Málaga goza de una muy buena calidad de aire. Así lo indican los datos que emite la red del Ministerio de Transición Ecológica. 

La provincia cuenta con un índice de calidad de aire (ICA) "razonablemente buena". De las seis estaciones ubicadas en distintas localizaciones de la provincia, todas registraron durante el día de ayer y hoy una buena calidad atmosférica. 

Estas estaciones están ubicadas en Peñarrubia, Puerto de la Torre, Marbella y Málaga. Tres de estas están situadas en la capital y todas ellas notificaron niveles por debajo de los 30.  

El índice de calidad de aire se distingue en seis categorías, dependiendo del grado de riesgo: buena, razonablemente buena, regular, desfavorable, muy desfavorable, y extremadamente desfavorable. 

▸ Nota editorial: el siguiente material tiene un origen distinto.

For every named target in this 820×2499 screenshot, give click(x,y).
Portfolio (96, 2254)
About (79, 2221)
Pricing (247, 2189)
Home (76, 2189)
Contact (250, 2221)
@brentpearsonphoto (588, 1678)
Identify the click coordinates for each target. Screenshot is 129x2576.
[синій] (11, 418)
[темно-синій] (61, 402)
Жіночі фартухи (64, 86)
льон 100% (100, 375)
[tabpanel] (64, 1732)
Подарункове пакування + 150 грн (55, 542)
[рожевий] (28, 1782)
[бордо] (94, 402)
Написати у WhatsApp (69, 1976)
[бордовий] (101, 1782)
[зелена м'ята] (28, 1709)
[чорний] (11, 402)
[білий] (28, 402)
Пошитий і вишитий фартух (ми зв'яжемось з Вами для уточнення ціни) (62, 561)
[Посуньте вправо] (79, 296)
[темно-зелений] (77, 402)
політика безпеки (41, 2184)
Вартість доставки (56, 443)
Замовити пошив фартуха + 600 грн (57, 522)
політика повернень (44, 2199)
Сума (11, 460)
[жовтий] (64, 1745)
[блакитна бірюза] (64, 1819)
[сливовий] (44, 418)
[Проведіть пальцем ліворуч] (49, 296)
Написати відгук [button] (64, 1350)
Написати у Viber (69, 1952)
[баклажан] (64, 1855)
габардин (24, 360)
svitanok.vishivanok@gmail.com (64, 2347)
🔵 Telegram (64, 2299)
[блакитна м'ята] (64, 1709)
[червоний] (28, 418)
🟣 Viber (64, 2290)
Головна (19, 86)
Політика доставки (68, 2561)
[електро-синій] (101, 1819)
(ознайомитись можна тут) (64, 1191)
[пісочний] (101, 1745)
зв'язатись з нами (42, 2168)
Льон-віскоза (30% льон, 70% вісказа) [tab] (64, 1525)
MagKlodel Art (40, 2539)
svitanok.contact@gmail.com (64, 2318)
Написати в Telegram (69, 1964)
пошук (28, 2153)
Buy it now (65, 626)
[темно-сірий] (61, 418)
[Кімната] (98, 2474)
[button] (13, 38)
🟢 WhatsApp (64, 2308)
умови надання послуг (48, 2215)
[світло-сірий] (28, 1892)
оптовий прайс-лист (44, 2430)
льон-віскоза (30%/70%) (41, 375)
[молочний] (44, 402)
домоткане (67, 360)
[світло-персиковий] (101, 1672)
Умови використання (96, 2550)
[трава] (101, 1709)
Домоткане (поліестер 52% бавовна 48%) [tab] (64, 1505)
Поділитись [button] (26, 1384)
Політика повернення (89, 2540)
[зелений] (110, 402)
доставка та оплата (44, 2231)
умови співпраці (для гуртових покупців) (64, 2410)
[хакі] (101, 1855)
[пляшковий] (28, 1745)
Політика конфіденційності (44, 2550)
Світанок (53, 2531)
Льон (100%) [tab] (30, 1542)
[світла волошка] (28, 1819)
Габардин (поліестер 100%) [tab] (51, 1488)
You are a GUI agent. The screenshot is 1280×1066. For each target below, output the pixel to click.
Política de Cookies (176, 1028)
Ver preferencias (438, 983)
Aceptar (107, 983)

Una escala que va desde  0 al >500, siendo de entre 0 a 50 buena; moderada de 51 a 100; dañina a la salud para grupos sensibles 101 a 150; dañina a la salud de 151 a 200; muy dañina a la salud de 201 a 300 y peligrosa superior a 300. 

Conociendo estos parámetros, las seis estaciones cifraron la calidad del aire, en las distintas zonas de Málaga, de entre 22 a 30. Un nivel razonablemente bueno, muy por debajo de los 50. 

Para calcular el ICA se miden cinco contaminantes considerados clave y que son perjudiciales para la salud de las personas y del medio ambiente: las partículas en suspensión, el ozono troposférico, el dióxido de nitrógeno y el dióxido de azufre.

El ICA en el resto de provincias andaluzas sigue en la misma línea. Casi todas por debajo de los 30, menos Granada (32); siendo Sevilla la que mejor calidad del aire tiene, una cifra que no supera los 15 puntos. 

En el resto de España los niveles se mantienen en buenos, menos en Mallorca. Está registrado el aire de peor calidad en toda Europa, situándose en 151. Un dato que indica la calidad de este aire como "dañina a la salud". Y esto se debe a la falta de lluvias y los continuos episodios de calima, que han disparado los niveles de micropartículas.

Pero, que el índice de calidad del aire sea bueno en Málaga no supone que la provincia este exenta de contaminación. De hecho, los últimos informes publicados por la misma Agencia Europea del Medio Ambiente revelan, en base a las mediciones realizadas sobre estos cinco contaminantes, que las personas que viven en las ciudades europeas siguen expuestas a niveles de contaminación atmosférica que la Organización Mundial de la Salud considera nocivos. 

Una de las más nocivas son las partículas finas (PM2,5), que son el contaminante más perjudicial. Y se calcula que, solo en el año 2014, fueron responsables de la muerte prematura de unos 400.000 europeos.

Y no es esta la única consecuencia negativa de la mala calidad del aire que respiramos. La mala calidad del aire repercute muy en la productividad de los trabajadores, incrementa los gastos médicos, daña el suelo, los cultivos, bosques, ríos y lagos.